━━━ Passage to read ━━━

Carl Peter Thunberg
Carl Peter Thunberg was opperhoofd (chief) of the Dutch East India Company factory at Dejima from 1775 until 1777. A direct student of Carl Linnaeus, he has been described as "the most prominent European physician ever to visit Japan."[1]
Prior to his sojourn in Japan, Thunberg studied not only under Linnaeus at Uppsala University in Sweden, but also at top institutions in Paris and Amsterdam.
In his writings on Japan, Thunberg noted that many Japanese scholars were already familiar with European works on botany and medicine before his arrival, and that knowledge of such matters was not jealously guarded by the government, but was widespread among intellectuals.[2]
While in Edo for several weeks on the annual VOC mission to the shogunate, Thunberg was visited on several occasions at the Nagasaki-ya by shogunal physician Katsuragawa Hoshû and Rangaku scholar Nakagawa Jun'an. Thunberg is said to established a close relationship with the Japanese scholars, who he called his "beloved students."[1] The two were among the team which had completed the Kaitai shinsho (the first major translation & publication in Japan of a European anatomy book) a few years earlier.

━━━ Data extracts ━━━

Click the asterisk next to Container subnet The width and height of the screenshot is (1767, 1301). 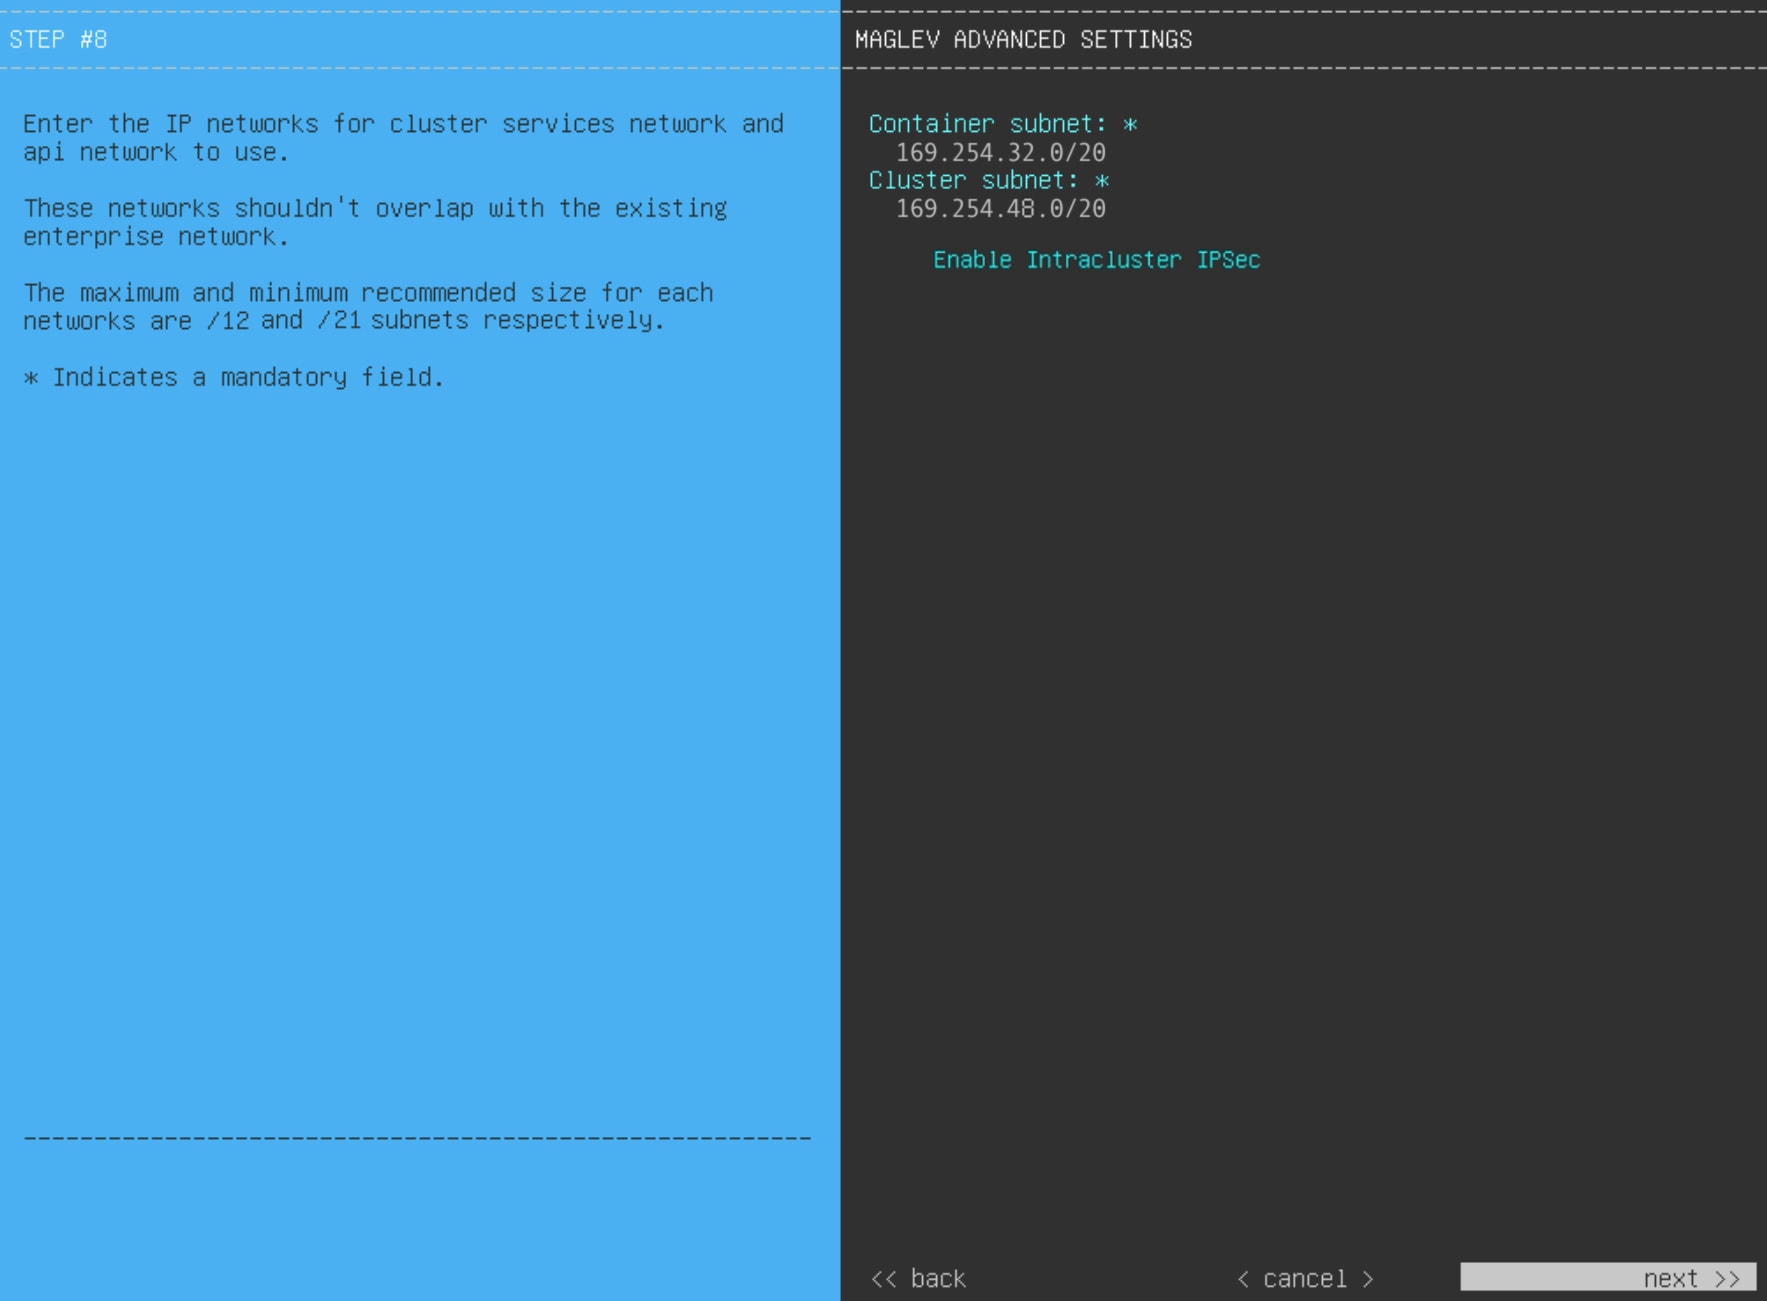[1130, 124]
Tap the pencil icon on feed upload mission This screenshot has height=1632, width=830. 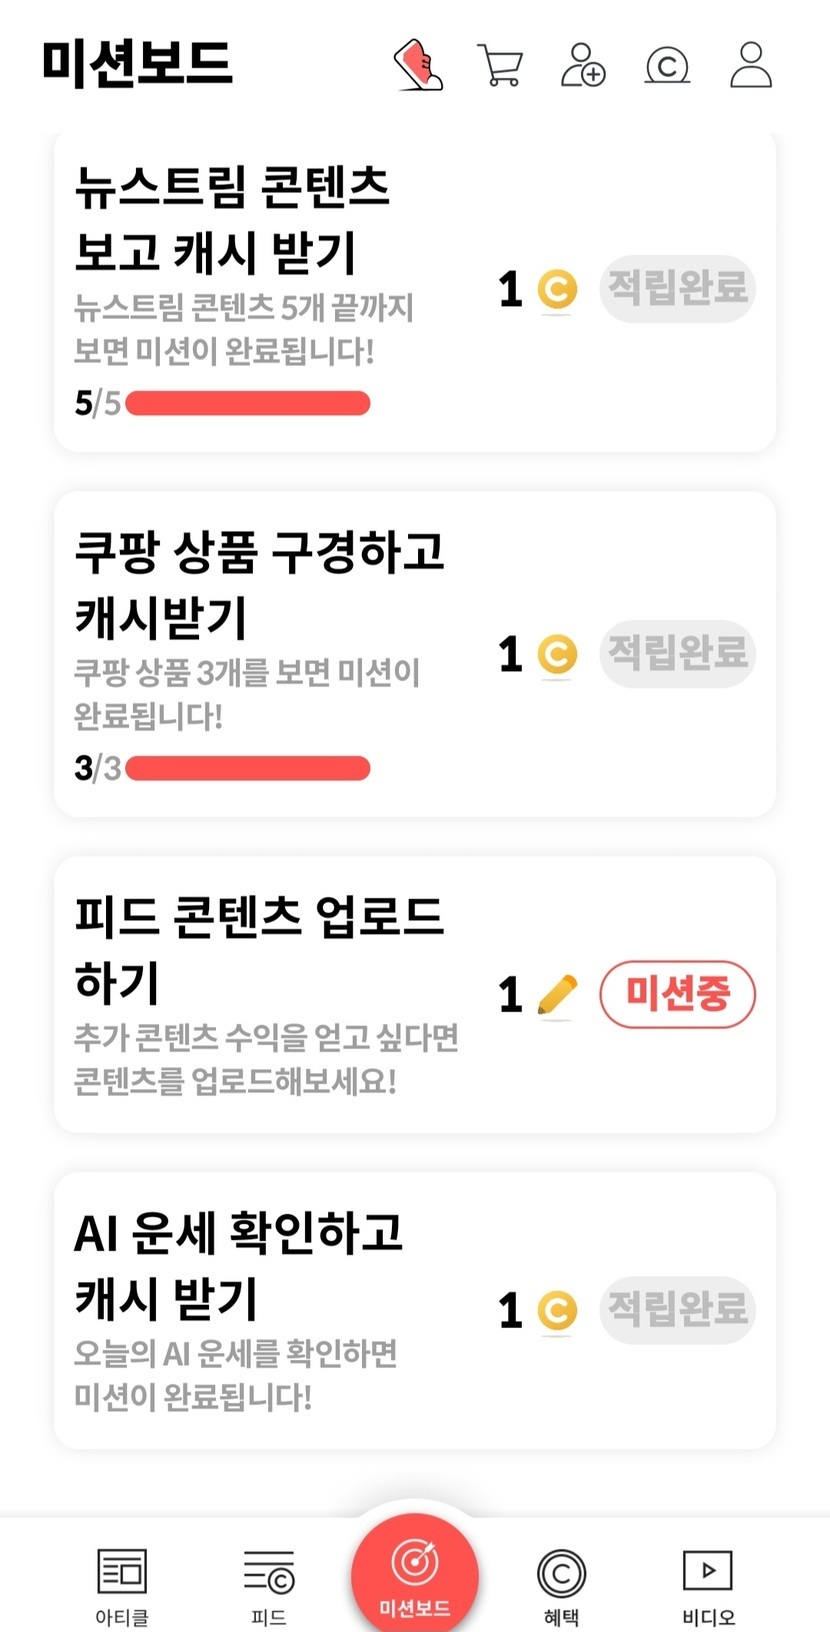pyautogui.click(x=557, y=995)
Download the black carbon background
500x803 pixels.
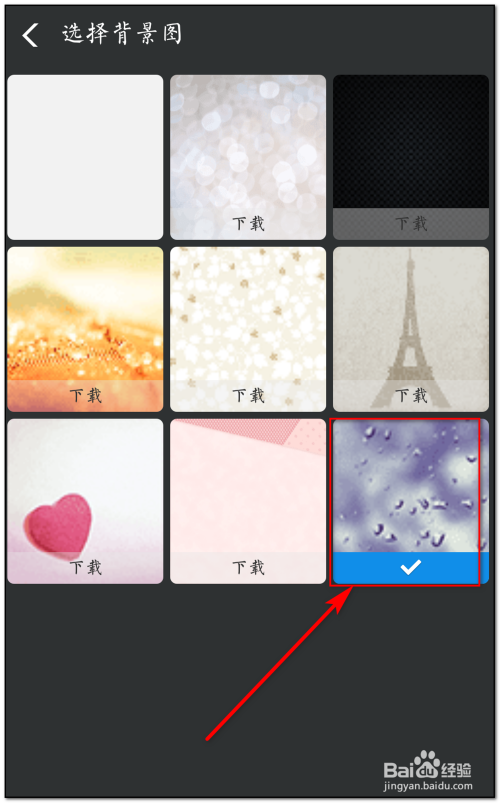(411, 224)

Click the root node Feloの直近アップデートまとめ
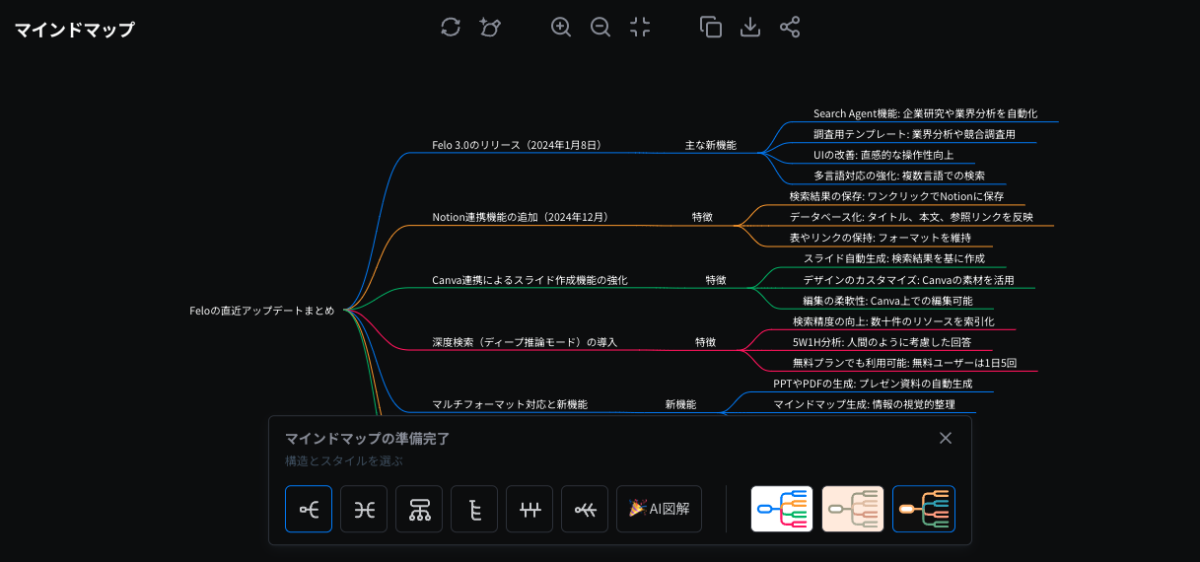click(x=262, y=310)
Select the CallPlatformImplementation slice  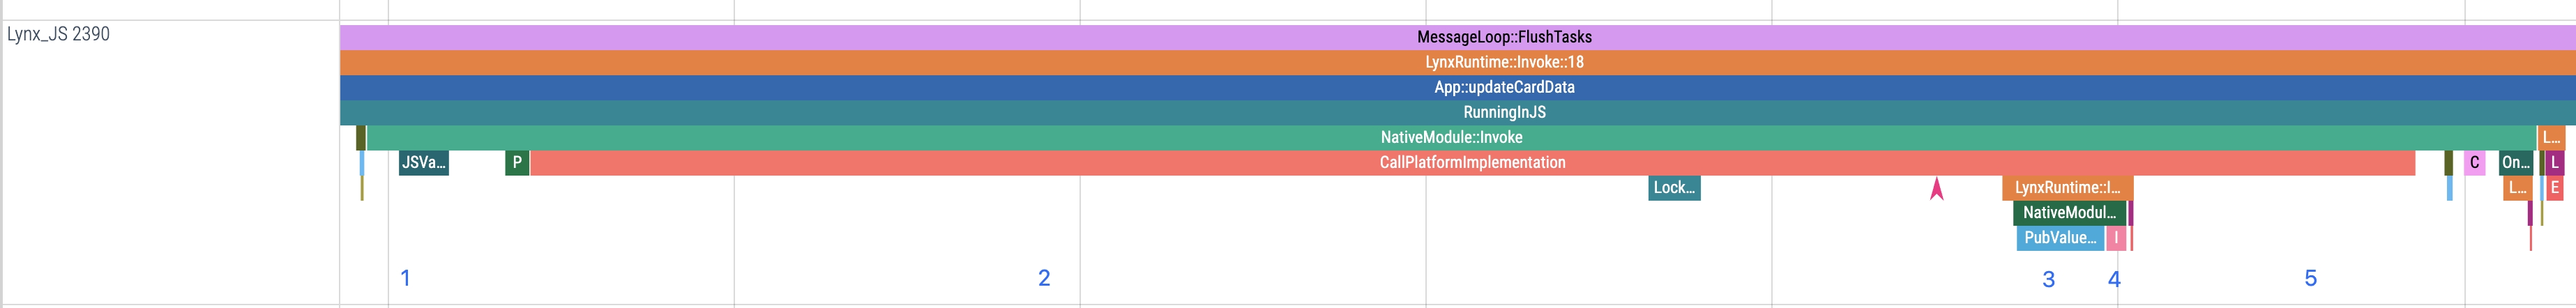coord(1472,162)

━━━

- [Assigned task 1] In the passage on Carl Peter Thunberg, why was Thunberg in Edo for several weeks, where Japanese scholars visited him? Answer in one to three sentences.
- [Assigned task 2] According to the passage on Carl Peter Thunberg, during which years was he opperhoofd of the Dutch East India Company factory at Dejima?
- [Assigned task 3] Continue the passage on Carl Peter Thunberg from its last sentence.

- [Reply 1] Thunberg was in Edo for several weeks because he was taking part in the annual VOC mission to the shogunate. During that stay, shogunal physician Katsuragawa Hoshû and Rangaku scholar Nakagawa Jun'an visited him several times at the Nagasaki-ya.

- [Reply 2] He was opperhoofd from 1775 until 1777.

- [Reply 3]
Following his return to Europe, Thunberg succeeded to Linnaeus' professorial position at Uppsala. He continued to successfully exchange letters with some Japanese scholars, despite the shogunate's seclusion policies.[2]
References
- Timon Screech, Obtaining Images, University of Hawaii Presss (2012), 333.
- ↑ 1.0 1.1 Screech, 333.
- ↑ 2.0 2.1 John Whitney Hall, Tanuma Okitsugu: Forerunner of Modern Japan, Harvard University Press (1955), 91.